** start TEXT SECTION **

Court records portray Kinnunen as being deeply troubled long before Sunday’s attack.

In 2012, a district judge in Oklahoma ruled him mentally incompeten­t to stand trial and ordered him committed to a psychiatri­c facility for treatment.

Kinnunen was charged with felony assault and battery with a dangerous weapon after he attacked the owner of a Chickasha, Okla., doughnut shop in 2011, court records state. He was separately charged with arson that year after allegedly starting a fire in a cotton field by tying tampons soaked in lamp oil to the crop.

Earlier on the day of that fire, Kinnunen soaked a football in the accelerant, lit it on fire and then threw it back and forth with his son, who was a minor, according to the arrest affidavit. The boy told police he was afraid his father would get mad if he asked to stop.

A forensic psychologi­st who examined him in 2012 for both cases wrote that “Kinnunen currently evidences signs that are consistent with a substantia­l mental illness and that meet the inpatient criteria of a ‘person requiring treatment.’”

** end TEXT SECTION **

COMPLETE THE FOLLOWING
1. In the passage about Kinnunen's court records, what did the business owner he attacked in 2011 own?
2. Go on with the passage about Kinnunen's court records, starting after its final sentence.
The listing that follows comes from a different source than the passage about Kinnunen's court records.

** start INFORMATION PROVIDED **

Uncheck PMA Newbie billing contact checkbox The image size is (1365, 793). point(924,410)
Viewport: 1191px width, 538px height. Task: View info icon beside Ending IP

** end INFORMATION PROVIDED **

ANSWERS TO THE TASKS
1. A doughnut shop in Chickasha, Oklahoma.

2.
Records show that Kinnunen was found competent to stand trial in February 2013. Both criminal cases were ultimately reduced to misdemeano­rs, to which he pleaded guilty.

Seconds after Kinnunen opened fire in the church Sunday, Jack Wilson, a 71-year-old firearms instructor, shot him once in the head.

The actions of Mr. Wilson and other armed churchgoer­s quickly drew praise from some Texas lawmakers and gun-rights advocates. Texas officials hailed the state’s gun laws, including a measure enacted this year that affirmed the right of licensed handgun holders to carry a weapon inside places of worship unless a facility bans them.